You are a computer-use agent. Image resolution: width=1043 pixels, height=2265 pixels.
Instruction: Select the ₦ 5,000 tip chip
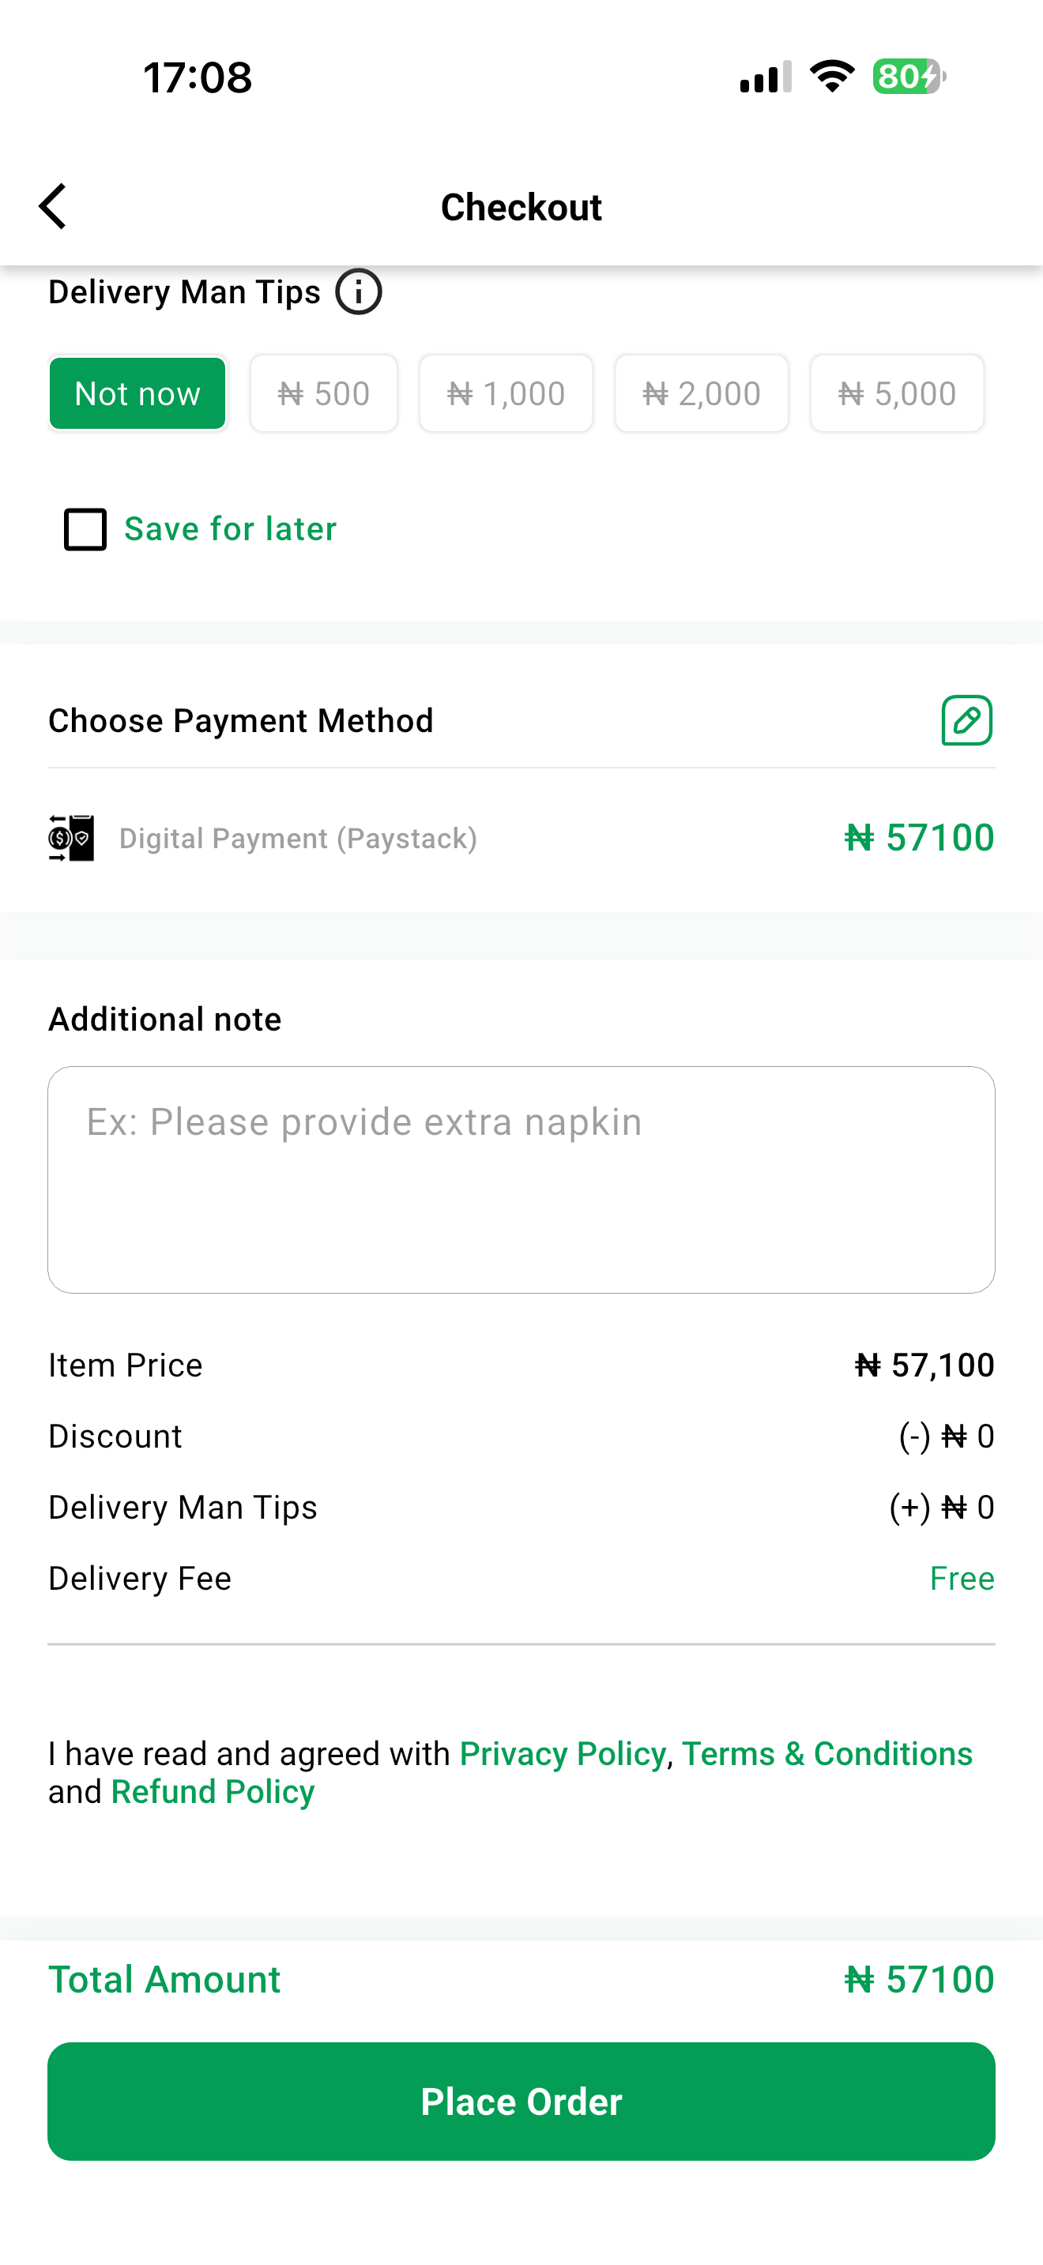(x=897, y=393)
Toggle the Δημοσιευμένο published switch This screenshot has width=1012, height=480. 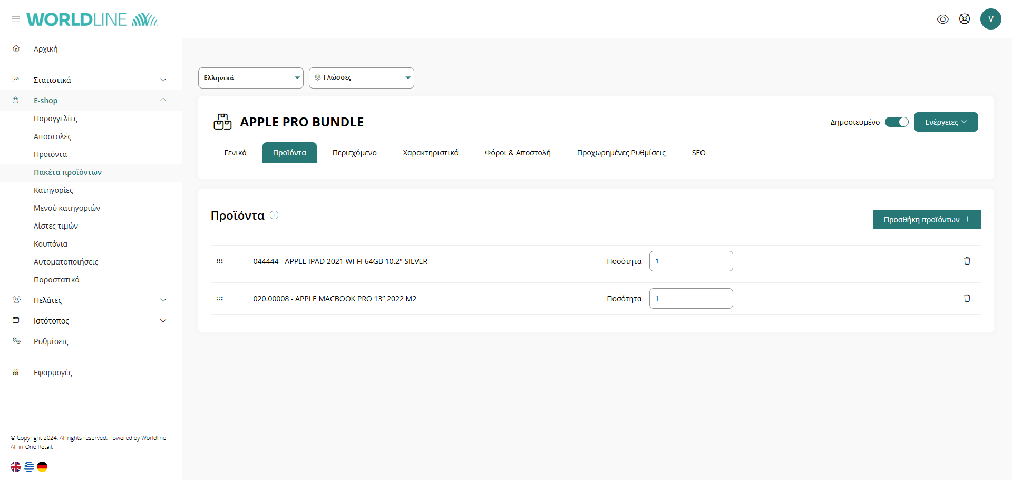[x=896, y=122]
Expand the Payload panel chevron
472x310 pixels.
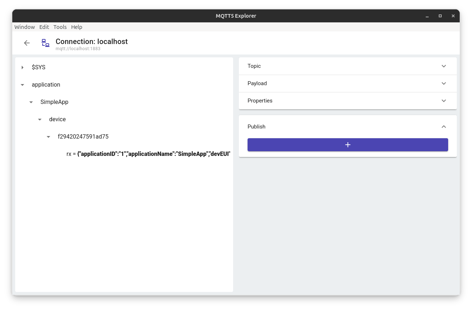click(x=444, y=83)
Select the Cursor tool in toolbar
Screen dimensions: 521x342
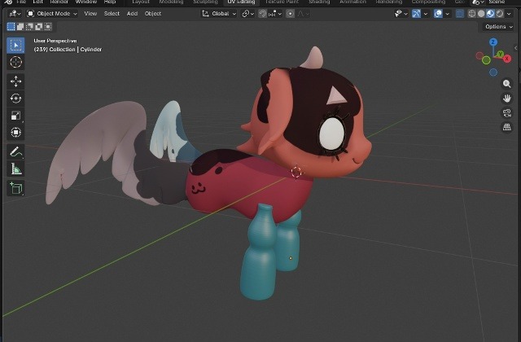coord(15,63)
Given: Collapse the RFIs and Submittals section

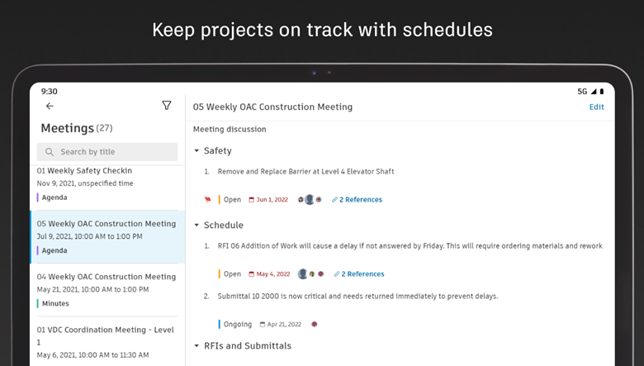Looking at the screenshot, I should pyautogui.click(x=197, y=346).
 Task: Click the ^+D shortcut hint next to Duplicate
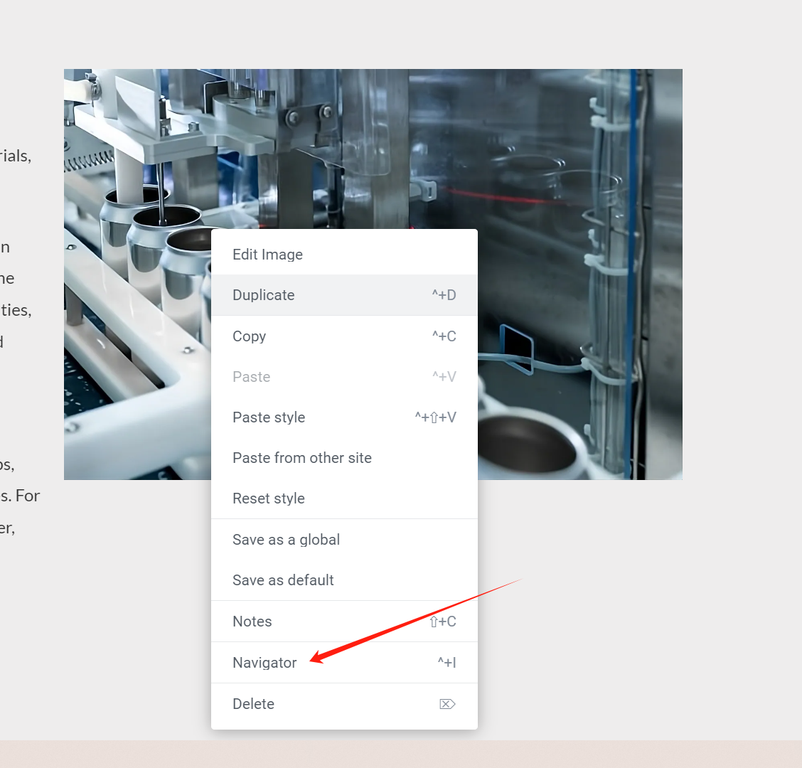(x=444, y=294)
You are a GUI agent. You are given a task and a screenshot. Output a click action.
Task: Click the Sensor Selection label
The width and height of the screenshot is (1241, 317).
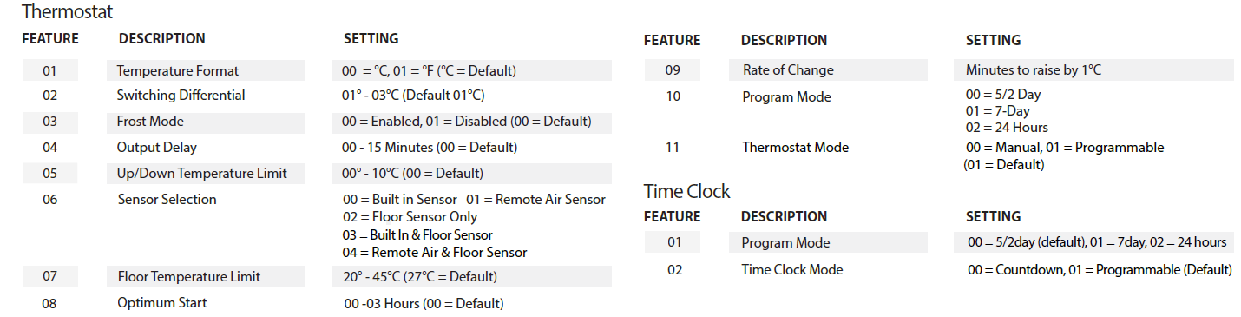pos(167,199)
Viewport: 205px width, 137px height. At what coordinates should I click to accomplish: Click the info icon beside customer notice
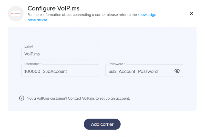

· · · ·

• **Requirement**
Excluding pictures, copy exactly the lines from the line containing "Task: Click the ^+D" through the last line of the data, inclusive.

• **Reply to the exercise**
 Task: Click the ^+D shortcut hint next to Duplicate
(x=444, y=294)
You are a GUI agent. You are given a task and a screenshot. Output a click action.
Task: Click the Sensor Selection label
The width and height of the screenshot is (1241, 317).
pos(167,199)
Viewport: 205px width, 137px height. At what coordinates should I click to accomplish: Click the info icon beside customer notice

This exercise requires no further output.